楽天2年目左腕 恐怖インステップ投法 最速129キロで2回3K

[ 2014年2月10日 06:04 ]

紅白戦で2回を投げ無失点と好投した大塚

楽天紅白戦 白組5―2紅組

(2月9日 久米島)
 鋭角的に投げ込まれた外角直球。4回、左打者の枡田がバットを振れずに見逃し三振を喫した。「凄く外角が遠く感じた」。日本一球団・楽天のレギュラーを驚かせた左腕は、先発ローテーション投手の辛島でもなければ、ドラフト1位の松井裕(桐光学園)でもない。2年目の19歳、大塚だった。
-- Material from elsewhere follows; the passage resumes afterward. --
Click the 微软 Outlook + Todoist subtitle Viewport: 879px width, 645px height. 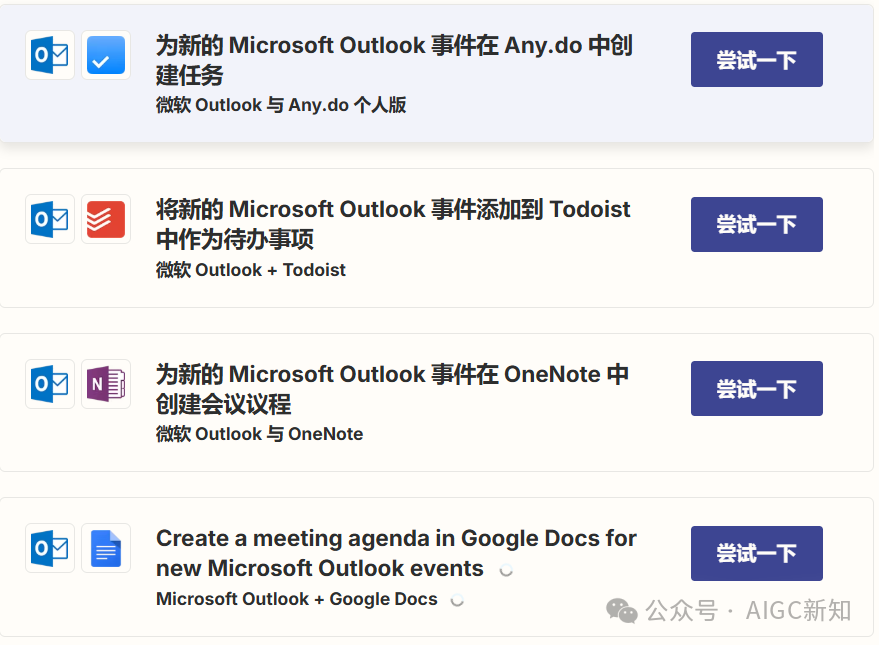click(x=251, y=270)
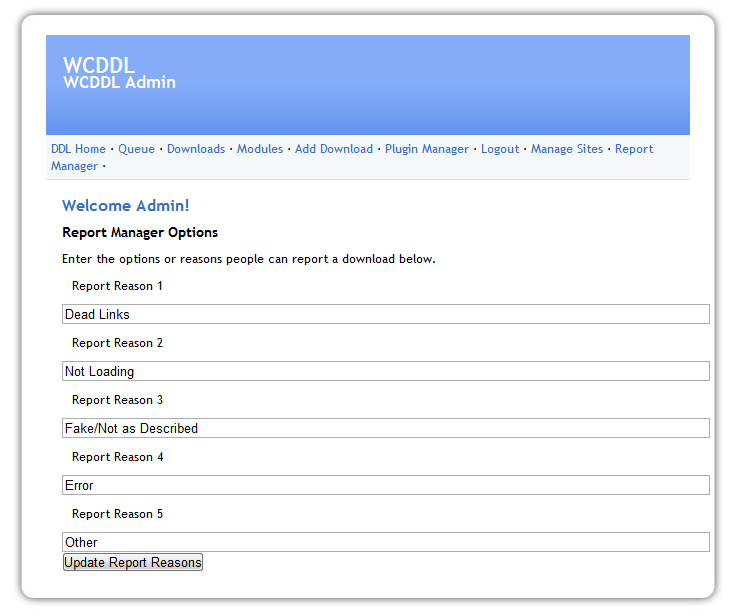Open the Downloads link
The width and height of the screenshot is (736, 615).
tap(196, 149)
 「ボールを低めに集めてコースを突くことがテーマだった。追い込んでから際どいコースに投げることができました」。白組の2番手で3回から登板。サイド気味のスリークオーターから切れのある直球を投げ込み、2イニングを完全投球。奪った3三振は全て見逃しだ。自身最速は143キロだが、この日は129キロだった。なぜ、速くない直球に打者は手が出ないのか。その秘密は、捕手方向に踏み出す右足にあった。
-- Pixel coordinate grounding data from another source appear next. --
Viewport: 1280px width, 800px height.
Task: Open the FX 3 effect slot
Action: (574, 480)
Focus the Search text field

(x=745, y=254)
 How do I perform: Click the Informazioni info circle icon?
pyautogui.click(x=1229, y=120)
 軸足の左足の位置に対し、右足は一塁側に1足分インステップしていた。そこからクロスファイアで投げ込んでくる。左打者は背中から球が来ることになり、右打者への内角球もより鋭角的な角度になる。「自分の球でどうやって打ち取るか、工夫して投げている」と星野監督。球を受けた正捕手の嶋も「右肩が開かず腕も遅れる。打者は打ちにくい」と評した。
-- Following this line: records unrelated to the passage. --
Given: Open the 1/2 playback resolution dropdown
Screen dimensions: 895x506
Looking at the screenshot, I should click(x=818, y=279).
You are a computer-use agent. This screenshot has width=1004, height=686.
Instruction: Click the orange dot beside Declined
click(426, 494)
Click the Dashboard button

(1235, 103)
 上半身をよりねじる「インステップ投法」は、筋力の強い外国人投手に見られる。大塚は2軍で中継ぎとして25試合に登板した昨季途中、インステップの幅が4足分まで広がったため、酒井2軍投手コーチから「故障するぞ」と注意を受けた。1メートル75と小柄で筋力も弱いためだ。それでも故障しない。星トレーナーは「肩の可動域が広く、肩甲骨の出し入れの柔らかさもあるから」と説明する。「1軍で投げられるなら中継ぎでも何でもやります」と大塚。エース田中がチームを去り、先発候補はいくらでも欲しい。中継ぎとは言わず、先発に名乗りを上げてもいいのでは。